Navigieren Sie zum Erstellen einer E-Mail-fähigen Sicherheitsgruppe zum Microsoft 365 Admin Center. Aktivieren Sie während der Erstellung eine Sicherheitsgruppe für E-Mails. Zu einem späteren Zeitpunkt ist die Aktivierung nicht mehr möglich. Sie können die Gruppe nicht im Azure-Portal erstellen.

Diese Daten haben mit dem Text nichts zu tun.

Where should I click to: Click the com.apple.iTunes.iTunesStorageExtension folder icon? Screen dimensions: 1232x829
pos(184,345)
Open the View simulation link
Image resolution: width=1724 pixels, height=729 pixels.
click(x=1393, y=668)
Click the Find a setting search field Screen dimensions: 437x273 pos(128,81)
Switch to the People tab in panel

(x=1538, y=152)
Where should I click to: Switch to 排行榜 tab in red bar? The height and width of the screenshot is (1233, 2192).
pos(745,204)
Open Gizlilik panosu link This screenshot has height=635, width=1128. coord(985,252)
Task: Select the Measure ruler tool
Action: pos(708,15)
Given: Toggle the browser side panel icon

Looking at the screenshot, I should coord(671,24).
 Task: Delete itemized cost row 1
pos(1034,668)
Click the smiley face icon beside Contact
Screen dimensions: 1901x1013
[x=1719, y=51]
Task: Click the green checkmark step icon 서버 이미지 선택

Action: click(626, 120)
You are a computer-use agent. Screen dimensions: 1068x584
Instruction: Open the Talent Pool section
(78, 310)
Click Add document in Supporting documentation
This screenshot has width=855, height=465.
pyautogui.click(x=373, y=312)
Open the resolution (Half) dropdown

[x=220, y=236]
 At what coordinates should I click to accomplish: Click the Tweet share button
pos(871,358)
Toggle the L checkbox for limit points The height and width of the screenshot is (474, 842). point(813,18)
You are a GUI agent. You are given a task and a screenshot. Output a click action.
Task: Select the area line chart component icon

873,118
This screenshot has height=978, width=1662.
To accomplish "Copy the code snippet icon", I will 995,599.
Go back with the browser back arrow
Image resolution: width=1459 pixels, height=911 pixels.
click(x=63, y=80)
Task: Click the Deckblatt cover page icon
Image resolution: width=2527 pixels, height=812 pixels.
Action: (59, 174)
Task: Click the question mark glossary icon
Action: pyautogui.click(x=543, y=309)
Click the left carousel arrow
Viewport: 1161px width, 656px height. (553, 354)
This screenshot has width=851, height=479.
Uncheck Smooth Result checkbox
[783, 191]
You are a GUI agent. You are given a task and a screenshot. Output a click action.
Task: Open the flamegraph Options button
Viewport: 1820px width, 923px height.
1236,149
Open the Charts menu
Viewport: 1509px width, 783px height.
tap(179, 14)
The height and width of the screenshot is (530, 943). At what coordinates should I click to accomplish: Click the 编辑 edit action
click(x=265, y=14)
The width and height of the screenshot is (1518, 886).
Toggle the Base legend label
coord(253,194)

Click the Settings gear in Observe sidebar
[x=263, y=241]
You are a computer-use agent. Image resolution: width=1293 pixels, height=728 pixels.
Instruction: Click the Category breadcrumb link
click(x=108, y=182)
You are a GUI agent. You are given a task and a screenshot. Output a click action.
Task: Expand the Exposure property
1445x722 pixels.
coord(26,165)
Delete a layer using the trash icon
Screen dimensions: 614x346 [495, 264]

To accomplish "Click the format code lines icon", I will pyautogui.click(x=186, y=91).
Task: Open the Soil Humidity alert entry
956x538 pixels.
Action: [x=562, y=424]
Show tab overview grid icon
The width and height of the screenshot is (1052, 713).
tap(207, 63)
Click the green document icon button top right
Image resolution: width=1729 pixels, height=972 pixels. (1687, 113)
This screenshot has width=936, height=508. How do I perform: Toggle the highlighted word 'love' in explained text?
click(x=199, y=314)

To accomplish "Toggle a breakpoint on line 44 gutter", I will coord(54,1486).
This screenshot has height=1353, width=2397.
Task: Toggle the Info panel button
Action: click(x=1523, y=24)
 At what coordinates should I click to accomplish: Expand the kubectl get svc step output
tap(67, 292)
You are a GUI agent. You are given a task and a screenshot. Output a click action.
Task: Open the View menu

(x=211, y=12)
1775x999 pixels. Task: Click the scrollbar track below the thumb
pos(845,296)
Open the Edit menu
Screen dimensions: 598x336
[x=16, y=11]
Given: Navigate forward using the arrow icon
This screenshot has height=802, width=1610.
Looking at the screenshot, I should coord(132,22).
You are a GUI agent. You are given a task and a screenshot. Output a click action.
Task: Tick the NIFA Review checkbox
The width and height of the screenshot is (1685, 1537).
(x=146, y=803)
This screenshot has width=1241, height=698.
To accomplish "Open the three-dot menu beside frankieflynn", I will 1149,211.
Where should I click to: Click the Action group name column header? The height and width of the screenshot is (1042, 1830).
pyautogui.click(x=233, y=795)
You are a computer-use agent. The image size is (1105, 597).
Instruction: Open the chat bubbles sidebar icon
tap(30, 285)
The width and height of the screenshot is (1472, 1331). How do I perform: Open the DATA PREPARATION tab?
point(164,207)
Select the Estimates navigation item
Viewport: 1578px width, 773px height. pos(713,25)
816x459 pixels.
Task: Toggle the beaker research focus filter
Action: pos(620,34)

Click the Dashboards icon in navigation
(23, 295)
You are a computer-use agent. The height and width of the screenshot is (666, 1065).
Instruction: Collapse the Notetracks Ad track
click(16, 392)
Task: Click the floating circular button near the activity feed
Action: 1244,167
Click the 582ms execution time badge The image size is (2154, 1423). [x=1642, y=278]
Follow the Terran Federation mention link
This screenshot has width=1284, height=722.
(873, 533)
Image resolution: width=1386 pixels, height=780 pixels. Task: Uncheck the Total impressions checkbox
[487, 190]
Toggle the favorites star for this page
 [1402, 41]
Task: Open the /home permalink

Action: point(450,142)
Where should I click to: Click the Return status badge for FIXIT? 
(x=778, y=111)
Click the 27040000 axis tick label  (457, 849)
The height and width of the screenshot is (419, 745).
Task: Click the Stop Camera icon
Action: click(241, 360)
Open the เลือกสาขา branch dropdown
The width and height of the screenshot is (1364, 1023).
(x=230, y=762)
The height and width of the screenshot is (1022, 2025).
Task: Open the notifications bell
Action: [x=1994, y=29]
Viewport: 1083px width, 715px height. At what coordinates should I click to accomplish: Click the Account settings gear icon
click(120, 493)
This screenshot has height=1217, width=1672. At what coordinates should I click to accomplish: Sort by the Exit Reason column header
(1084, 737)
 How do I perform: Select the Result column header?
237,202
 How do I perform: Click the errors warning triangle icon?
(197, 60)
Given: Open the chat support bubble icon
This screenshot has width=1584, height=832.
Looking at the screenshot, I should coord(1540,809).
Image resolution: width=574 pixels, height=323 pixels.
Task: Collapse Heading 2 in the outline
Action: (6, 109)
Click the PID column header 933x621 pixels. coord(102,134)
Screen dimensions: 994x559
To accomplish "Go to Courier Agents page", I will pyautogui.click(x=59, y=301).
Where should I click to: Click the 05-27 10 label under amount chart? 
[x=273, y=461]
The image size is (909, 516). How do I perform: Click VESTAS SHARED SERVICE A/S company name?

Hybridorganisationen und Microsoft Entra-Sicherheitsgruppen

Hybridorganisationen verfügen über eine Infrastruktur für die lokale Umgebung und eine Microsoft Entra ID-Instanz. Hybridorganisationen, die Active Directory nutzen, können Sicherheitsgruppen lokal erstellen und mit der Cloud synchronisieren. Daher können den Sicherheitsgruppen nur Benutzer aus der lokalen Umgebung hinzugefügt werden.

Wichtig

Schützen Sie Ihre lokale Infrastruktur vor Kompromittierungen. Siehe Schützen von Microsoft 365 vor lokalen Angriffen

Microsoft 365-Gruppen

Microsoft 365-Gruppen stellen den Mitgliedschaftsdienst für den gesamten Microsoft 365-Zugriff dar. Diese Gruppen können im Azure-Portal oder im Microsoft 365 Admin Center erstellt werden. Wenn Sie eine Microsoft 365-Gruppe erstellen, gewähren Sie Zugriff auf eine Gruppe von Ressourcen für die Zusammenarbeit.

Weitere Informationen:

Rollen von Microsoft 365-Gruppen

  • Gruppenbesitzer
    • Hinzufügen oder Entfernen von Mitgliedern
    • Löschen von Unterhaltungen aus dem freigegebenen Posteingang
    • Ändern von Gruppeneinstellungen
    • Umbenennen der Gruppe
    • Aktualisieren der Beschreibung oder des Bilds
  • Mitglieder
  • Guests
    • Sind Mitglieder von außerhalb Ihrer Organisation
    • Für Gäste sind einige Teams-Funktionen eingeschränkt.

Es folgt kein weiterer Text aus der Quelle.